The 2010 season was not an easy one for Morrow. Throughout spring training and the first couple months of the season, he and Blue Jays pitching coach Bruce Walton had to work to undo three years worth of poor coaching. Unsurprinsingly, the in-game results were less than perfect, which caused many of the short sighted members of Toronto's fanbase to declare him a bust and the trade itself a failure. Morrow's season hit its lowest point on a bitingly cold, windy night in Fenway Park on the 10th of May. He recorded only 5 outs while giving up 6 earned runs on 3 hits and 6 walks, causing his season ERA to balloon to 6.69. An observant fan would have noticed that, in nearly every start of the entire first half of the season, Morrow had a slightly different delivery. He and Bruce Walton were constantly tweaking his wind-up, arm slot, and release point in an effort to find something that he would find comfortable but also provide results.

Eventually they settled upon a delivery somewhat reminiscent of AJ Burnett's, which included a short pause and turn of the hips at the peak of his windup. On May 30th, Morrow had an ERA of 6.00. He made 15 starts over the remainder of the year before being shut down due to an inning limit, and saw his ERA drop in 11 of those 15 starts, a marked improvement over the first 2 months of the season. The second half of his season was highlighted by his August 8th start at the Rogers Centre against the visiting Tampa Bay Rays. The Blue Jays won the game 1-0, with Morrow striking out 17 batters on the evening.

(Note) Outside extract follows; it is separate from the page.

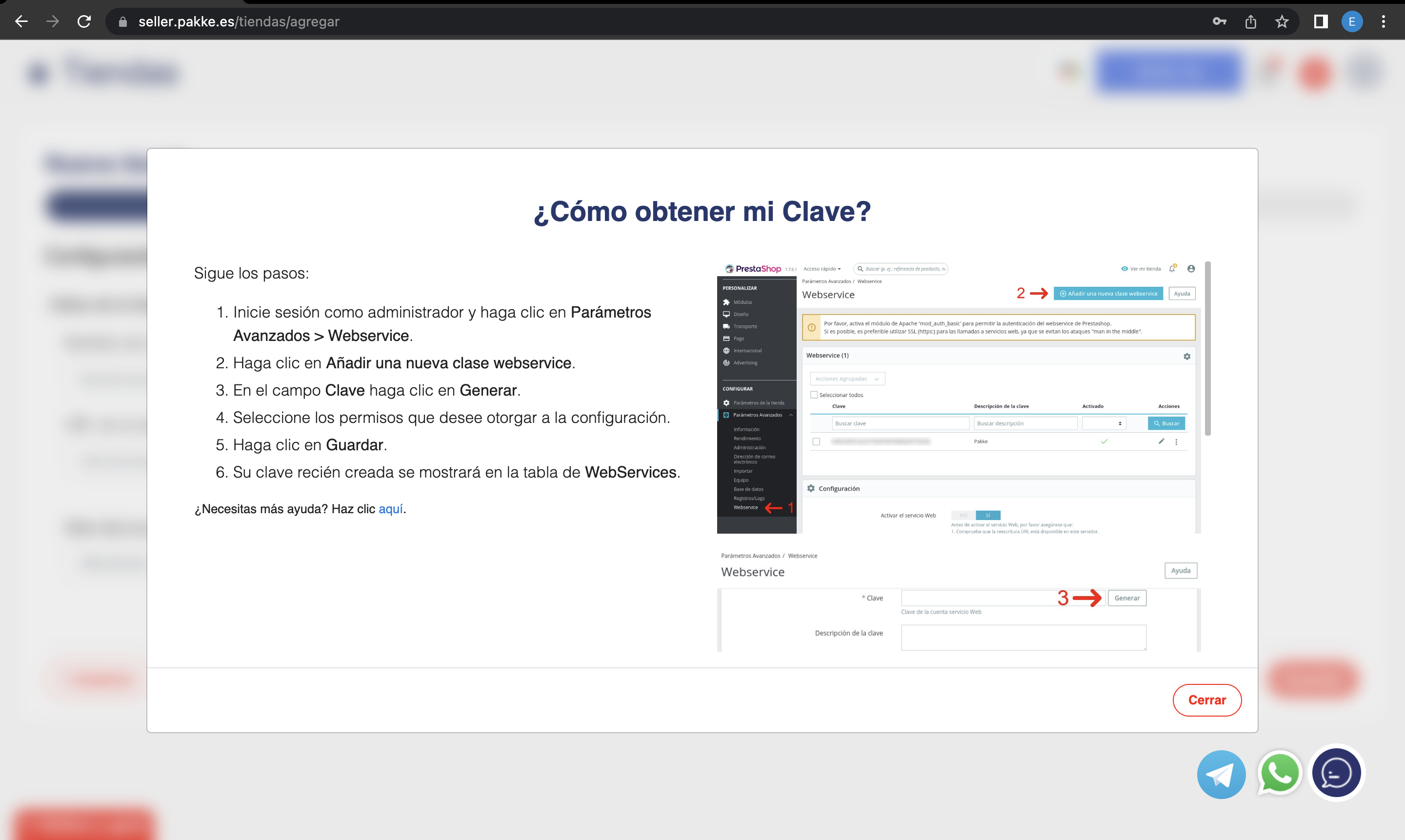Click the PrestaShop tutorial screenshot

pyautogui.click(x=958, y=396)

Tampa's first (and only) hit came in the form of a chopper to the right side of the infield with 2 outs in the 9th inning, which Aaron Hill couldn't lasso. He finished the season with a 4.49 ERA, but his 3.16 FIP, 3.48 xFIP, and 10.95 K/9 showed he had the potential for much, much more.

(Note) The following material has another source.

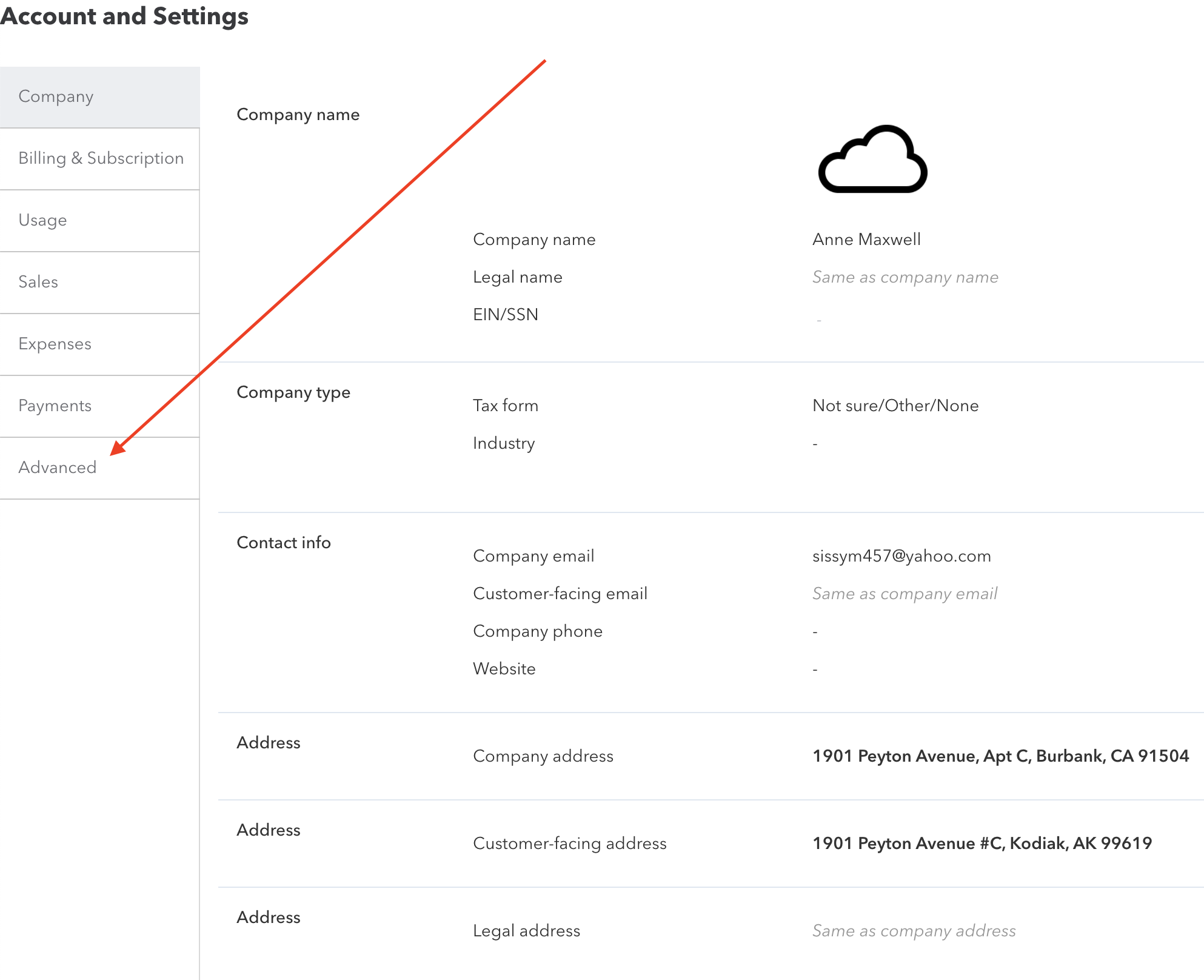Switch to the Sales settings tab
This screenshot has height=980, width=1204.
pos(38,282)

Expectations were hightened entering Morrow's second year in Toronto, but they were quickly tempered by a bout of soreness in his pitching arm during spring training, an ailment which forced him to shut things down for a few weeks. Much like 2010, this year has been another up and down season for Morrow, but there have been two dramatic improvements over his first year in Toronto. First, the downs this season have been less severe than those he experienced in 2010. While he has struggled on occasion, there has never been any question as to whether or not he belongs in a major league starting rotation. Secondly, the lack of control that has plagued Morrow throughout his career has seen a significant improvement. After posting a combined 5.83 BB/9 in his big league time with Seattle, Morrow lowered his walk rate to 4.06 BB/9 in 2010. He has taken it a step further in 2011, lowering his BB/9 to a very respectable 3.34. His 3.10 FIP and 3.36 xFIP emphasize how well he has pitched overall. When put into context with his 2010 numbers (3.16 FIP, 3.48 xFIP), it is clear that Brandon Morrow has the potential to be a dominant starting pitcher in the major leagues.

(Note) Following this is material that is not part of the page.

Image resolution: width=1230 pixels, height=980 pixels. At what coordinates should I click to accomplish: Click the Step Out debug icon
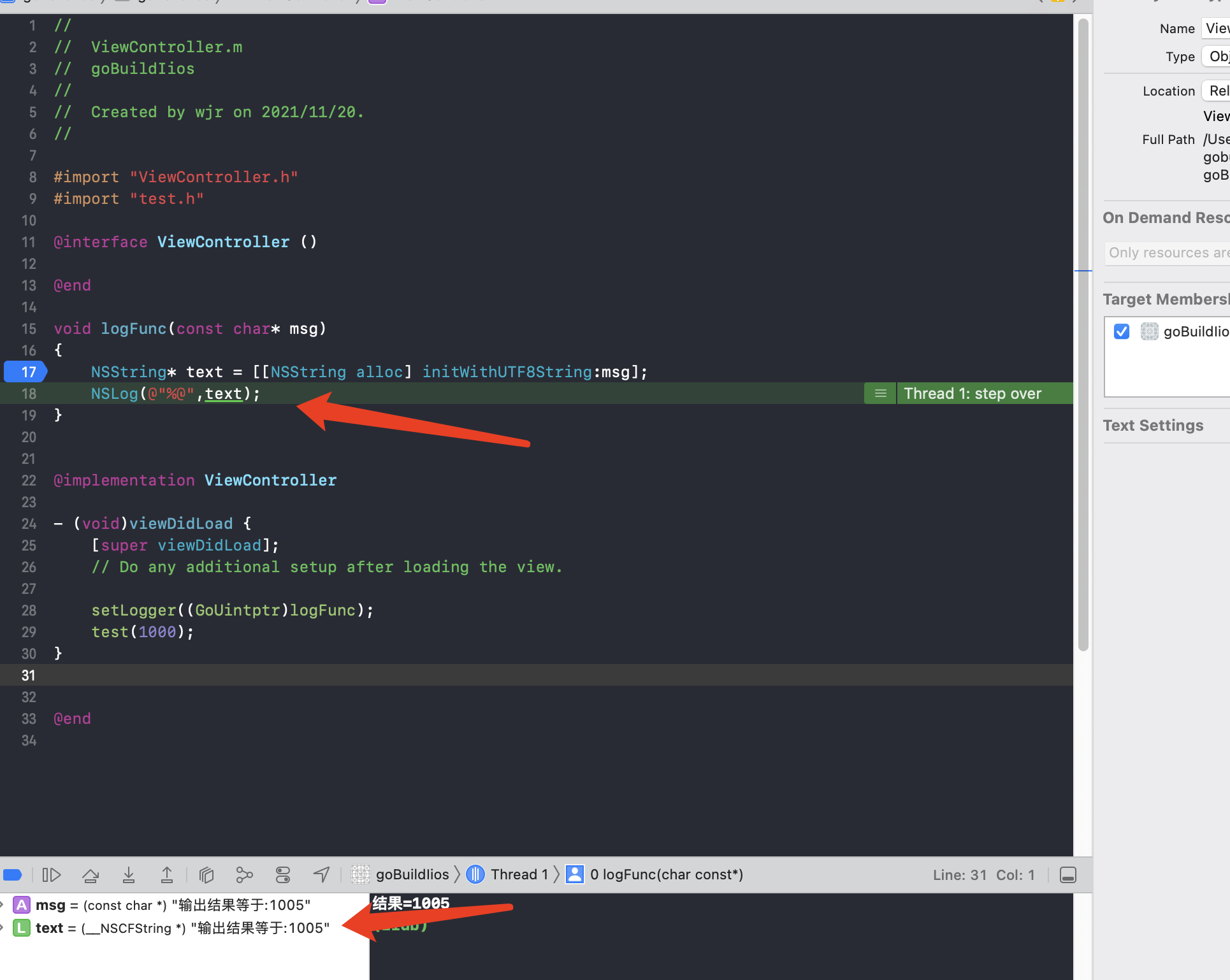[x=167, y=875]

While Morrow will receive a pass for 2011, the expectations will be raised once again for the 2012 season. For the first time in far too long, Toronto is on the verge of playoff contention, and 2012 could be the year in which the Blue Jays put their foot in the door. For that to happen, Toronto is going to need consistency from the roster, as well as for key players to finally live up to their potential. While guys like Colby Rasmus, Travis Snider, and Kyle Drabek are on that list, Brandon Morrow is most certainly at the top. After two full years of starting in the major leagues, it will be time for Morrow to show the world what kind of pitcher he is. His FIP numbers over the past two years (3.16, 3.10) are extremely similar to those of his fellow 2006 first round pick and 2-time NL Cy Young award winner Tim Lincecum (3.15, 2.87), which displays the kind of limitless ceiling Brandon Morrow has. With Ricky Romero at his side to lead the Blue Jays rotation for years to come, it is time for Morrow to bring his ERA down to his FIP and xFIP range and break free of the "next AJ Burnett" label that far too many casual Blue Jays fans have laid upon him.